Hawai‘i Department of Health officials announced four new presumptive positive cases of COVID-19 Tuesday afternoon, including the first in Hawai‘i County.

DOH had limited information about the Big Island case, saying only that the person was a non-resident traveler who came to Hawai‘i from the mainland.

The other three cases included a traveler on Maui and two residents on O‘ahu with recent travel histories abroad, including Japan and the Philipines. All four new presumptive positive cases are adults.

DOH Director Bruce Anderson said the now three confirmed cases and 11 presumptive cases of COVID-19 in Hawai‘i are just the first small leaks in a dam that is almost certain to break.

“The virus is spreading rapidly through much of the US,” Anderson said in a teleconference with media members Tuesday. “There are many areas of community spread. When that happens (here), you’re going to see a dramatic increase in the number of cases.”


Case counts are now available on the DOH website. State Epidemiologist Dr. Sarah Park said the case count will be updated as of noon every day. Currently, the site is reporting only 13 confirmed or presumptive positive cases, as officials only learned about the most recent COVID-19 patient in Maui within the hour.

Park and Anderson said those living in Hawai‘i should expect more fluid reporting and increased numbers of test results positive for COVID-19 as testing is now in full swing. That will mean, however, that accurate numbers will change daily, or even hourly.

Namely, the state is now receiving several reports from private labs. Clinical Labs of Hawai‘i had tested more than 350 people as of Tuesday morning. Diagnostic Laboratory Services, Inc. has at least 300 tests pending, Park said. Lab testing at Kaiser Permanente facilities is not yet up and running.

Tests conducted at private labs are sent to the mainland and have a turnaround time of three to four days. Thus, by the time the tests are returned, the private providers are likely to have more information than state officials, who will be brought up to speed once the results are in.

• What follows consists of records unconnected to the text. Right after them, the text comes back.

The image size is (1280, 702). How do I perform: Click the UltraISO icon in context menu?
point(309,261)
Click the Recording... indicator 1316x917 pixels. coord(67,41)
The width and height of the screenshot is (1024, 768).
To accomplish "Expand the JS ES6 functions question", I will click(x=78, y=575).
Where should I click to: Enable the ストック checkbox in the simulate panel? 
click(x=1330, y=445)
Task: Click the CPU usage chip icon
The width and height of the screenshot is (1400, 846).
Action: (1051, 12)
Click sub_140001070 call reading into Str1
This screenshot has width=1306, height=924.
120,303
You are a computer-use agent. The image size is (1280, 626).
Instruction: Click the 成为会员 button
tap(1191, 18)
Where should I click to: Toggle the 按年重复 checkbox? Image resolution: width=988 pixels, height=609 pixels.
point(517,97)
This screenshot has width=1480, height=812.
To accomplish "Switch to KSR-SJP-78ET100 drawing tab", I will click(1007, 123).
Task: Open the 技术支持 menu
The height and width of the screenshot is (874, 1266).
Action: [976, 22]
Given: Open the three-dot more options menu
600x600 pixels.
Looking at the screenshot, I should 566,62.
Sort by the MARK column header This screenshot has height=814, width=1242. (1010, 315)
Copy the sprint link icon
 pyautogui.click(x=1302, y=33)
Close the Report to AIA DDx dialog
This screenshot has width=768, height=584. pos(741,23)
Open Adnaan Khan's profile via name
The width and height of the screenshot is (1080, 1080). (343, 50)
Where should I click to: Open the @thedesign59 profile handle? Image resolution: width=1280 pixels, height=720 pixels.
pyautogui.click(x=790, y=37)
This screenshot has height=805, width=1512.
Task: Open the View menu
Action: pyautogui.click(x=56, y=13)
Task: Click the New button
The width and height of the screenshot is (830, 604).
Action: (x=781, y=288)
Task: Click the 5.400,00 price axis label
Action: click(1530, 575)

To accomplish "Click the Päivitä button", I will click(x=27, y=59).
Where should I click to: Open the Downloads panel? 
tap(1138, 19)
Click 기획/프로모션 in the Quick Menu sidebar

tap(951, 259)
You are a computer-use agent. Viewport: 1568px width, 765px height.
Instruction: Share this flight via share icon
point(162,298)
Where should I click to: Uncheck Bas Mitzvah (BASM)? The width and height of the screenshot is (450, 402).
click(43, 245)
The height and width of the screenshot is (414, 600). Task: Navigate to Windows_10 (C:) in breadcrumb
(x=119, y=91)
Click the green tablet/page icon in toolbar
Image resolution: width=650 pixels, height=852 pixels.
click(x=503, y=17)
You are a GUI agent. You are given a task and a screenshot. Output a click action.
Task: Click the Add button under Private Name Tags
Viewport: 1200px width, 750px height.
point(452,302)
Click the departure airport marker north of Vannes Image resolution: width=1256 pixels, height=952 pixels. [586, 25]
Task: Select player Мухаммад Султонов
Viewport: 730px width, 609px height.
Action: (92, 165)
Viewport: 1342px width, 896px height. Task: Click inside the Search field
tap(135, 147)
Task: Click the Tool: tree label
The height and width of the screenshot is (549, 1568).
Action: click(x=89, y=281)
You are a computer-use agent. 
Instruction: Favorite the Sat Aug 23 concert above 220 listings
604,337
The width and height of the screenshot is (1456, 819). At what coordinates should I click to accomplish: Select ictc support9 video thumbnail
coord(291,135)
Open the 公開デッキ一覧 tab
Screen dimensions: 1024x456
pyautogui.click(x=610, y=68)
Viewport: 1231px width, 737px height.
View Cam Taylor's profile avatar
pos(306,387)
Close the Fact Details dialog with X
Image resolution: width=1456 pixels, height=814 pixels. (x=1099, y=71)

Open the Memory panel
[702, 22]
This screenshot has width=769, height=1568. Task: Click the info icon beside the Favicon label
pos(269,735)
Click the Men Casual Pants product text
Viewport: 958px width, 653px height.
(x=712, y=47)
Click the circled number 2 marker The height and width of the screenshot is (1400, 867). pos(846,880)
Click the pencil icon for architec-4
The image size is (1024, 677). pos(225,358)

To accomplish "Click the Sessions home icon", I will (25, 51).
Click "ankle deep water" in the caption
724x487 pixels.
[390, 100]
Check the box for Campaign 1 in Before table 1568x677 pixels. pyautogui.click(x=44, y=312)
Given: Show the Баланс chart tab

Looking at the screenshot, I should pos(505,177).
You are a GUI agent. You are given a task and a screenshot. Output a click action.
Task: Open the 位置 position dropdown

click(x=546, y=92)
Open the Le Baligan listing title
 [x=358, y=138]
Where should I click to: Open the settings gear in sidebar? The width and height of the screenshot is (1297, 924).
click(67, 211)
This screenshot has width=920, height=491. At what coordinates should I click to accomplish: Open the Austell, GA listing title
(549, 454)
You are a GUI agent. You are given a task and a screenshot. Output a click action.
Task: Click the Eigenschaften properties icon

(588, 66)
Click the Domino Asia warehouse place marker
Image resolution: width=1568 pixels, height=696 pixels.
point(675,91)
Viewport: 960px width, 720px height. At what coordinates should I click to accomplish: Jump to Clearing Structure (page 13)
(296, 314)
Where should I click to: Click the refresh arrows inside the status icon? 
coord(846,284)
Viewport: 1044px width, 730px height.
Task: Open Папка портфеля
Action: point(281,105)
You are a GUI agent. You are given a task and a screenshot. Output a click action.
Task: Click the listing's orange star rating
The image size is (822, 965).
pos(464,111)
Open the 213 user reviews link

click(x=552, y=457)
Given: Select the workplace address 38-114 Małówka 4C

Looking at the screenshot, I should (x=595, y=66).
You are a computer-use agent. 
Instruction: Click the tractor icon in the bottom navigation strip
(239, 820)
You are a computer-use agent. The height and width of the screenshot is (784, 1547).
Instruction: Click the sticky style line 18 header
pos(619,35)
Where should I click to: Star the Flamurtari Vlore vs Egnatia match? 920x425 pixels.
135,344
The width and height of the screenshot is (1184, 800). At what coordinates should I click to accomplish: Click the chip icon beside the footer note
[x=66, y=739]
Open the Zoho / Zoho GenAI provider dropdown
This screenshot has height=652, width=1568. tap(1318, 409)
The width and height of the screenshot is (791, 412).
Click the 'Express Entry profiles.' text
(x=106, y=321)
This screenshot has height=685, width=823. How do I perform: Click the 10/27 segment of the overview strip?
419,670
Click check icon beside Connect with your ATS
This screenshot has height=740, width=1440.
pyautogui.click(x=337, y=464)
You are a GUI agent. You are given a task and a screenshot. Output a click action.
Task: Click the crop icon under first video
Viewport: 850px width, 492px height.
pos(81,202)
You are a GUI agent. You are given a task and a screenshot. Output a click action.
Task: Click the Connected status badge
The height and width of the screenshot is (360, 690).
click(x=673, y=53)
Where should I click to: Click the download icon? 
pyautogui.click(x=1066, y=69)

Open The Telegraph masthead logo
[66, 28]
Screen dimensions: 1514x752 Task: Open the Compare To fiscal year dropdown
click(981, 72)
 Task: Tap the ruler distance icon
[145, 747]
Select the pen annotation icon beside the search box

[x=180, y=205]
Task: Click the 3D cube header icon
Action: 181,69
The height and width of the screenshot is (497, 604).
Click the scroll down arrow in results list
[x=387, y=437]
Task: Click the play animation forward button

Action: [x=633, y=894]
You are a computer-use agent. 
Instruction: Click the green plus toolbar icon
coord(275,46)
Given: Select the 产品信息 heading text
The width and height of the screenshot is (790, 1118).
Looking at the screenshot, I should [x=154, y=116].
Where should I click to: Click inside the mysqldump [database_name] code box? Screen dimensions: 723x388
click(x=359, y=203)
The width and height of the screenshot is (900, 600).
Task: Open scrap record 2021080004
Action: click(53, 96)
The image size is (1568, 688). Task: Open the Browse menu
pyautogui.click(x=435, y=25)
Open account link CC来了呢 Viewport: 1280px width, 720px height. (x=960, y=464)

State laboratories are also conducting tests, typically on “seriously ill people with exposure history that would warrant testing,” Anderson said. The state has conducted upwards of 40 of those tests “with at least a dozen or so” found to be positive.


The third stage of COVID-19 testing currently ongoing is part of the community surveillance program announced last week. Specimens for those tests are taken at random from patients across the state with mild to moderate symptoms who tested negative for the flu virus. So far, the state has conducted 62 of those tests with zero positive results.

Tests that are part of the surveillance program are meant to gauge community spread. Anderson said another 200 or so will be conducted this week.

Big Island testing sites now exist at Hilo Medical Center, West Hawai‘i Community Health Center and North Hawai‘i Community Hospital. However, Park stressed Tuesday that healthy individuals and those with mild illnesses need to stay home and away from testing sites.

“Only those who are symptomatic and have a physician’s order will be tested,” Anderson said.

There will likely be people at those testing sites who are positive for COVID-19, Park added, meaning residents taking it upon themselves to walk into a testing site will not only fail to achieve their objectives, but they will put themselves and other members of the public at risk.


“For the safety of our community and the individual, we need to make sure those who are well or with mild illness … do not go to these testing sites,” Park continued.

Judicious testing practices are also important, as the state has limited coronavirus testing supplies and there is a global shortage of personal protection equipment healthcare workers need to safely administer testing and treatment.

That said, those who qualify for testing will not be turned away for any reason.

“No one is going to be turned away from hospitals or not tested because they can’t pay for the test,” Anderson said.

Most insurance companies have agreed to incorporate the test for COVID-19 into their coverage, Anderson continued. For those with insurance who can’t afford the copay, that fee will be waived. Those without insurance will also be tested if a physician deems they meet the aforementioned qualifications.